(Beginning of Exercise passage)

Healdsburg company makes ‘food’ for the gut’s bacteria

ISOThrive is the ‘first naturally fermented’ prebiotic on the market, the company says.|

A Healdsburg company wants you to take better care of the good bacteria living in your gut.

ISOThrive is the name of the business and of its flagship product, a “prebiotic” that aims to boost the growth of beneficial bacteria residing in the body’s lower digestive tract.

A prebioitic is distinct from a “probiotic,” which refers to live microorganisms intended to provide health benefits and found in such products as yogurt. One way to think about the difference is that prebiotics are food for the probiotics, said ISOThive co-founder and CEO Jack Oswald.

The beneficial bacteria “don’t have little battery packs,” Oswald said. “They need to be fed.”

A relatively small but growing group of Americans are consuming probiotics and prebiotics. Nearly 4 million adults used them in 2012, a four-fold increase in five years, according to the National Institutes of Health. Excluding vitamins and minerals, probiotics and prebiotics together that year were the third most common dietary supplement after fish oil/omega-3 fatty acids and glucosamine/chondroitin.

The human digestive tract contains 100 trillion bacterial cells, according to the Sacramento-based International Scientific Association for Probiotics and Prebiotics, which contains both academic and industrial scientists. The bacteria, or “intestinal microbiota,” are important to health.

Prebiotics, the association reports, can improve digestive function, support the body’s natural defenses, improve mineral absorption and regulate energy balance and the desire to eat.

Prebiotics, including oligofructose and inulin, can be found in such foods as onions, garlic, bananas, chicory root and Jerusalem artichokes.

Other companies sell prebiotic supplements. But ISOThrive is the “first naturally fermented” prebiotic on the market, the company says.

ISOThrive provides a type of complex carbohydrate, maltosyl-iso-malto-oligosaccharides, which is found in such naturally fermented foods as kimchi and sauerkraut.

(End of Exercise passage)
(Beginning of Dataset records)

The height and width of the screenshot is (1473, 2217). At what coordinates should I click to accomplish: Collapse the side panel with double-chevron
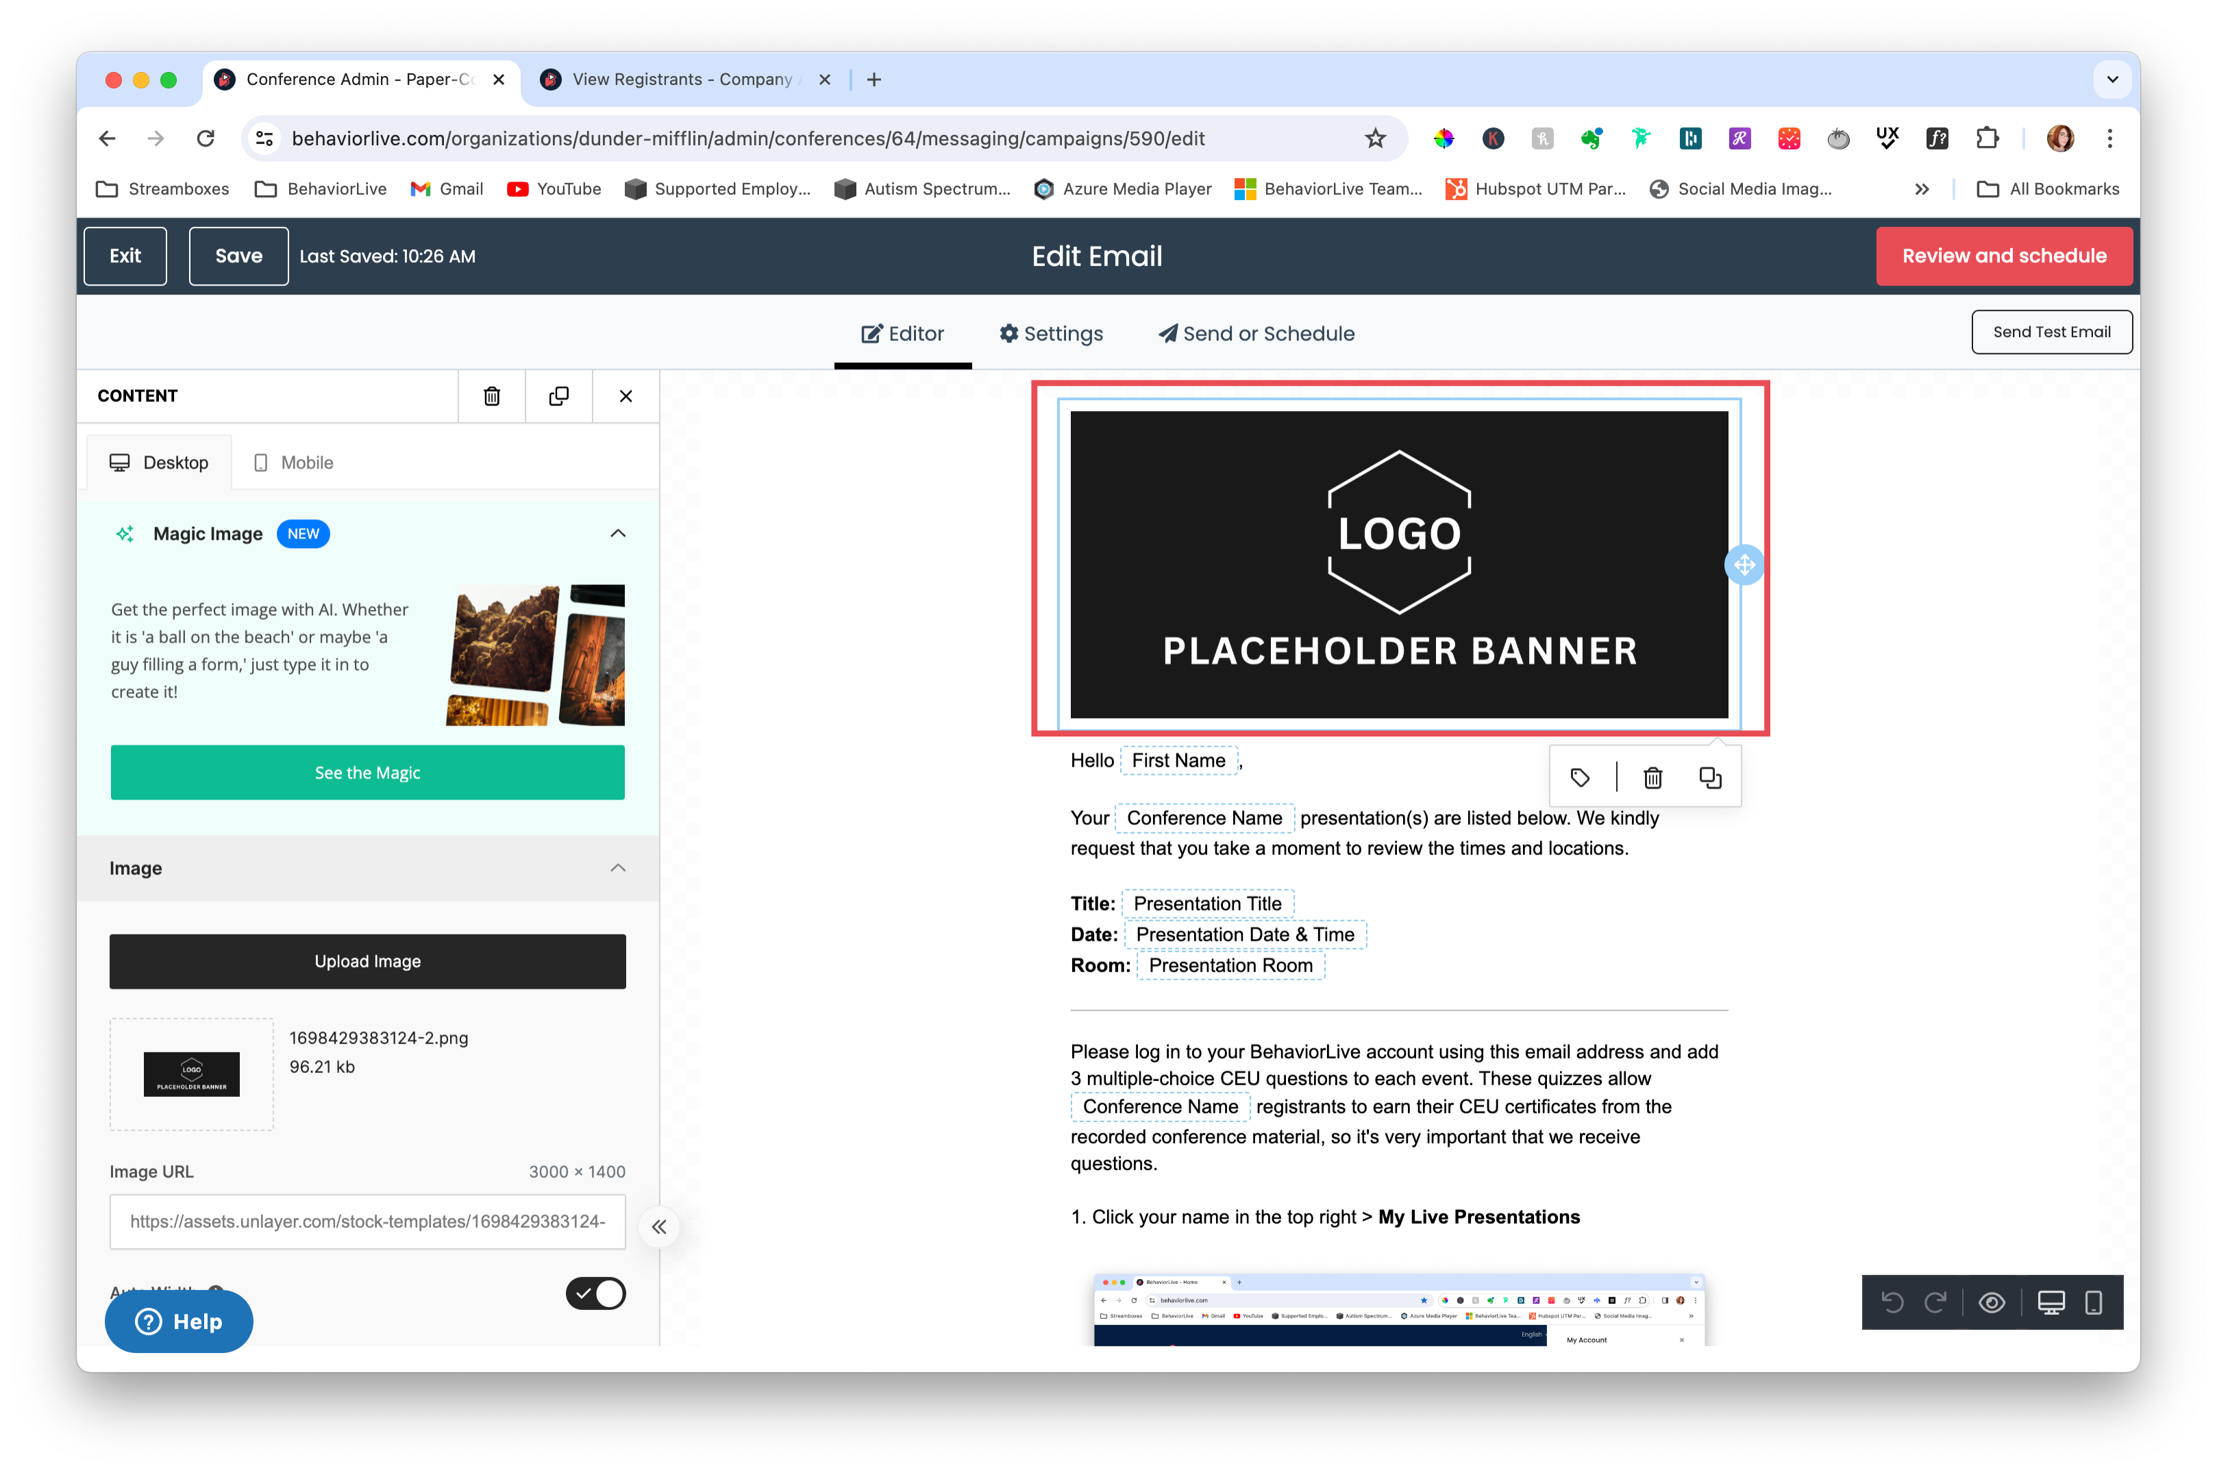pos(659,1227)
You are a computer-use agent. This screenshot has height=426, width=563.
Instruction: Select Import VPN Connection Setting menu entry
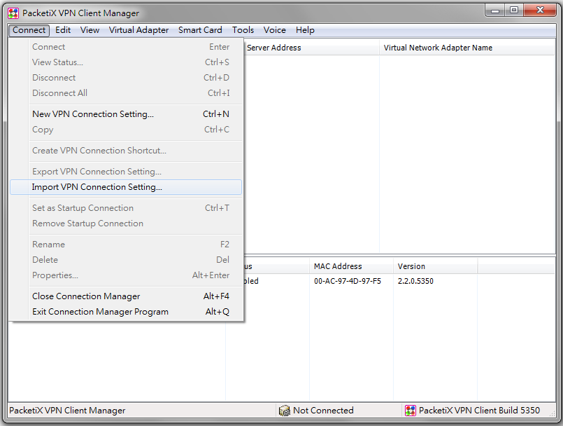tap(126, 187)
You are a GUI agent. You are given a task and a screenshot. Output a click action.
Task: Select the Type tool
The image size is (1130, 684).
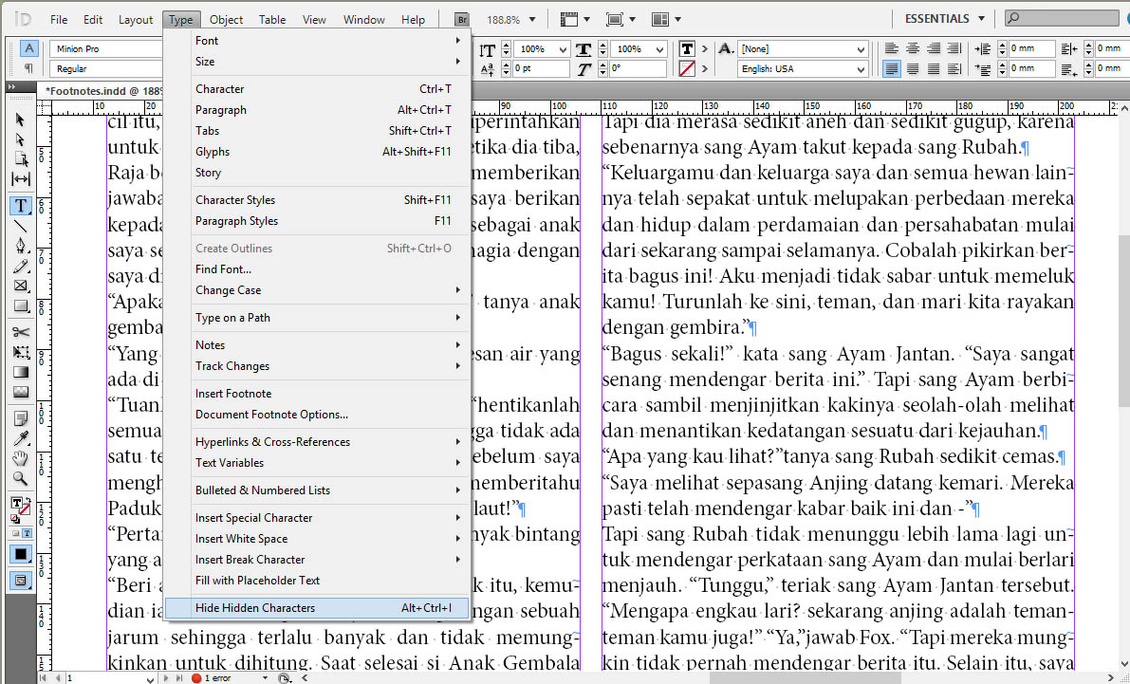(x=21, y=205)

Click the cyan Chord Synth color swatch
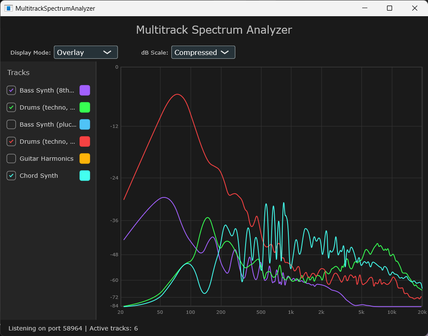pos(84,176)
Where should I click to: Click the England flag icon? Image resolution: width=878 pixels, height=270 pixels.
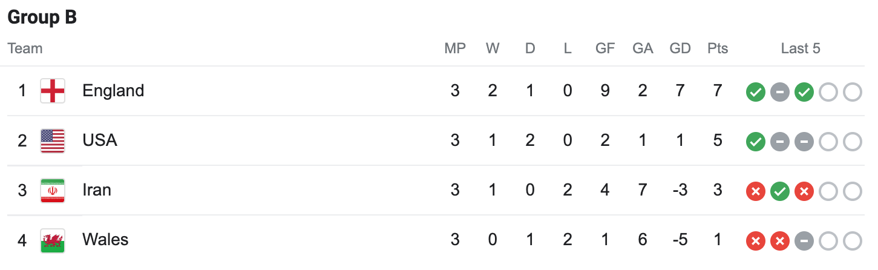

(End of Dataset records)

→ Assignment:
Decide whether each statement below agrees with the article about the Healdsburg prebiotic company. Answer yes or no for each, and quote the words of the article that decide it.
(a) Nearly 4 million adults used probiotics and prebiotics in 2012.
(b) The International Scientific Association for Probiotics and Prebiotics is made up only of academic scientists.
(c) ISOThrive is the only company that sells prebiotic supplements.

→ Task solution:
(a) Yes: "Nearly 4 million adults used them in 2012, a four-fold increase in five years, according to the National Institutes of Health."
(b) No: "which contains both academic and industrial scientists."
(c) No: "Other companies sell prebiotic supplements."